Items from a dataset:
+-------+

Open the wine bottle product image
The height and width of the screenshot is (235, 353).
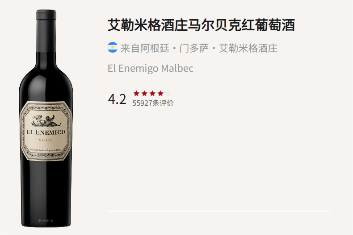46,118
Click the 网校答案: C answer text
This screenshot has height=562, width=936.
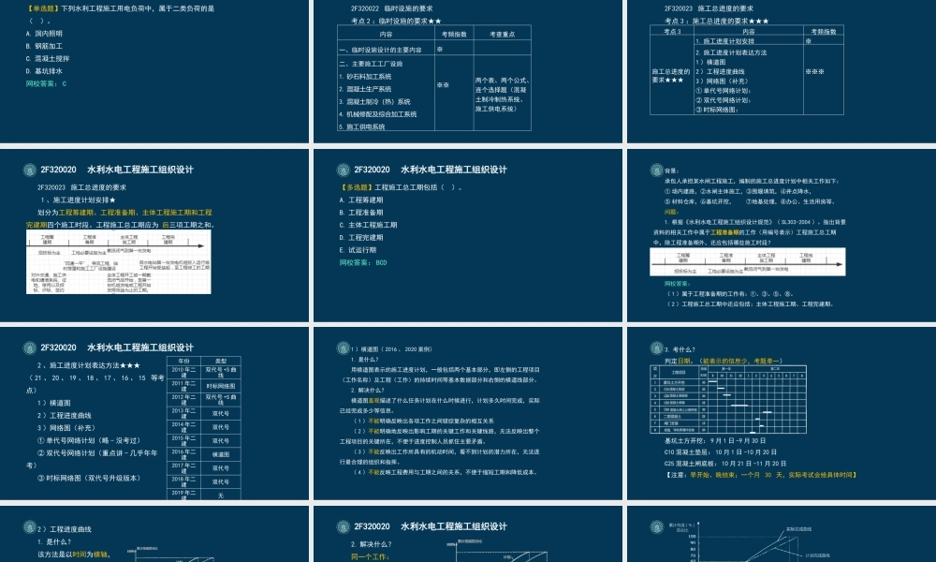tap(47, 83)
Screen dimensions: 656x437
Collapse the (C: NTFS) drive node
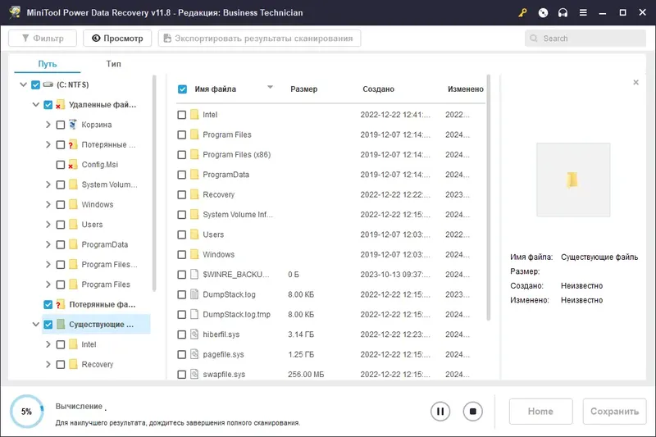[x=22, y=85]
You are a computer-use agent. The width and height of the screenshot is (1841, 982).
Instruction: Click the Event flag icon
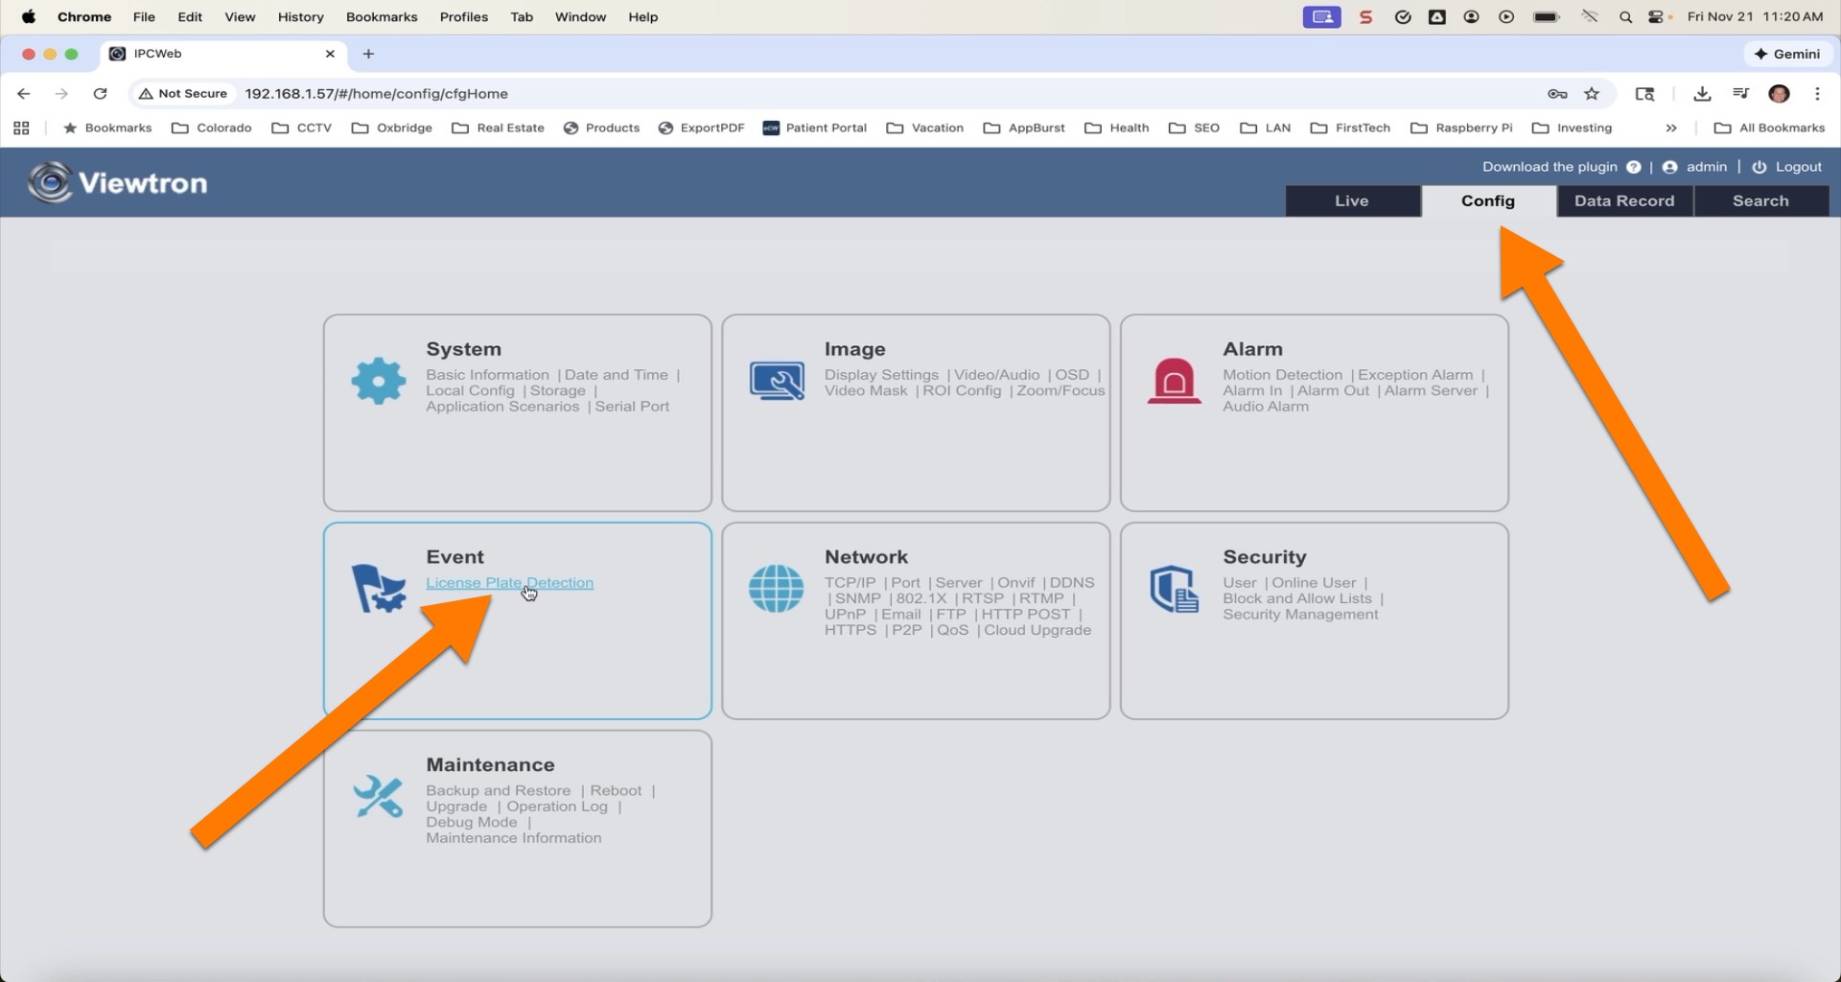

+-------+

Transcribe the span of lines that runs from the line with "This screenshot has height=562, width=936." to the end of the data, both ends included, exactly, with nothing else and no pictures.

• **ANSWER BOX**:
This screenshot has height=562, width=936.
tap(47, 83)
Screen dimensions: 656x437
Collapse the (C: NTFS) drive node
[x=22, y=85]
You are a computer-use agent. The width and height of the screenshot is (1841, 982).
Instruction: Click the Event flag icon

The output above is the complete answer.